Exercise -
Repeat the entries shown below with every word and mark intact.

Extracted records -
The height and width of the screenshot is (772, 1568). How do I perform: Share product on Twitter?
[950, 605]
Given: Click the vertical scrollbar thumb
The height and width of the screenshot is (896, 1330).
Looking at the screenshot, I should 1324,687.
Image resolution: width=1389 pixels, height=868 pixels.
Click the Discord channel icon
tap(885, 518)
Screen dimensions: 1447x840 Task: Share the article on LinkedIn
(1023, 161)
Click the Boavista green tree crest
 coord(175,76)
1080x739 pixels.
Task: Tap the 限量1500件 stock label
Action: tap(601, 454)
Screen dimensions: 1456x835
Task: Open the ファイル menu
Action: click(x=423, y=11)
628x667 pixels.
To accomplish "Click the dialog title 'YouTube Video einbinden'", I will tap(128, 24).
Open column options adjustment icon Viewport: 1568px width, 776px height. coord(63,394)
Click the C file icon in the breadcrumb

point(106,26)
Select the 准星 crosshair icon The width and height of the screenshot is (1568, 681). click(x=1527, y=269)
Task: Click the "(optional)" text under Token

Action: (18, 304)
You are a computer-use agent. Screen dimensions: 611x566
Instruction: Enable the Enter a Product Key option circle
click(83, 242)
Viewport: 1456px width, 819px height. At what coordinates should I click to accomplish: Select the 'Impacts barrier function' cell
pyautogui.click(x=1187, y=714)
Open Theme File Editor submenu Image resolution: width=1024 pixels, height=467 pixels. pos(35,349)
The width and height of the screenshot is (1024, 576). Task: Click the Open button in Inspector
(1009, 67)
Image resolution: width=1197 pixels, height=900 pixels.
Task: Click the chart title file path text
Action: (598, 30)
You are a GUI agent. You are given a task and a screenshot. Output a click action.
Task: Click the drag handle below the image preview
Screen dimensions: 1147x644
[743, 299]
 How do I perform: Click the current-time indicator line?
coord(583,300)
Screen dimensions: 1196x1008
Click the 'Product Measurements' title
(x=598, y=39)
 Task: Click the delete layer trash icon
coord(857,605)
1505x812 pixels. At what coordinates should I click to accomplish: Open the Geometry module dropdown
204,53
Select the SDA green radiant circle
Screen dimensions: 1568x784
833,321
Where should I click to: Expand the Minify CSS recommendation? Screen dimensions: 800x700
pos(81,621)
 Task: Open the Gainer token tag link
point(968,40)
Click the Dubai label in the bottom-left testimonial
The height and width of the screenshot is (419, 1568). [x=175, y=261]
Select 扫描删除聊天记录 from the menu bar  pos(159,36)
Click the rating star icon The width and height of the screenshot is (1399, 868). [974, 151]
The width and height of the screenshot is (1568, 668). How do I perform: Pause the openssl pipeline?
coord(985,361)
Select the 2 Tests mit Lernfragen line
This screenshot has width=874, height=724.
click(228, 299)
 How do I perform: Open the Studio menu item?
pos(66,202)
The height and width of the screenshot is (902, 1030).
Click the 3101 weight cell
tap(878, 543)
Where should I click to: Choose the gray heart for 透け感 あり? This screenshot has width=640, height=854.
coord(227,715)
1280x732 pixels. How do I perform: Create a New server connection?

Expected answer -
The height and width of the screenshot is (772, 1568). How do I perform: Share product on Twitter?
[950, 605]
Given: Click the vertical scrollbar thumb
The height and width of the screenshot is (896, 1330).
Looking at the screenshot, I should 1324,687.
Image resolution: width=1389 pixels, height=868 pixels.
Click the Discord channel icon
tap(885, 518)
Screen dimensions: 1447x840 Task: Share the article on LinkedIn
(1023, 161)
Click the Boavista green tree crest
 coord(175,76)
1080x739 pixels.
Task: Tap the 限量1500件 stock label
Action: tap(601, 454)
Screen dimensions: 1456x835
Task: Open the ファイル menu
Action: click(x=423, y=11)
628x667 pixels.
To accomplish "Click the dialog title 'YouTube Video einbinden'", I will tap(128, 24).
Open column options adjustment icon Viewport: 1568px width, 776px height. coord(63,394)
Click the C file icon in the breadcrumb

point(106,26)
Select the 准星 crosshair icon The width and height of the screenshot is (1568, 681). click(x=1527, y=269)
Task: Click the "(optional)" text under Token

Action: (18, 304)
You are a computer-use agent. Screen dimensions: 611x566
Instruction: Enable the Enter a Product Key option circle
click(83, 242)
Viewport: 1456px width, 819px height. At what coordinates should I click to accomplish: Select the 'Impacts barrier function' cell
pyautogui.click(x=1187, y=714)
Open Theme File Editor submenu Image resolution: width=1024 pixels, height=467 pixels. pos(35,349)
The width and height of the screenshot is (1024, 576). Task: Click the Open button in Inspector
(1009, 67)
Image resolution: width=1197 pixels, height=900 pixels.
Task: Click the chart title file path text
Action: (598, 30)
You are a GUI agent. You are given a task and a screenshot. Output a click action.
Task: Click the drag handle below the image preview
Screen dimensions: 1147x644
[743, 299]
 How do I perform: Click the current-time indicator line?
coord(583,300)
Screen dimensions: 1196x1008
Click the 'Product Measurements' title
(x=598, y=39)
 Task: Click the delete layer trash icon
coord(857,605)
1505x812 pixels. At what coordinates should I click to accomplish: Open the Geometry module dropdown
204,53
Select the SDA green radiant circle
Screen dimensions: 1568x784
833,321
Where should I click to: Expand the Minify CSS recommendation? Screen dimensions: 800x700
pos(81,621)
 Task: Open the Gainer token tag link
point(968,40)
Click the Dubai label in the bottom-left testimonial
The height and width of the screenshot is (419, 1568). [x=175, y=261]
Select 扫描删除聊天记录 from the menu bar  pos(159,36)
Click the rating star icon The width and height of the screenshot is (1399, 868). [974, 151]
The width and height of the screenshot is (1568, 668). How do I perform: Pause the openssl pipeline?
coord(985,361)
Select the 2 Tests mit Lernfragen line
This screenshot has width=874, height=724.
click(228, 299)
 How do I perform: Open the Studio menu item?
pos(66,202)
The height and width of the screenshot is (902, 1030).
Click the 3101 weight cell
tap(878, 543)
Where should I click to: Choose the gray heart for 透け感 あり? This screenshot has width=640, height=854.
coord(227,715)
1280x732 pixels. How do I perform: Create a New server connection?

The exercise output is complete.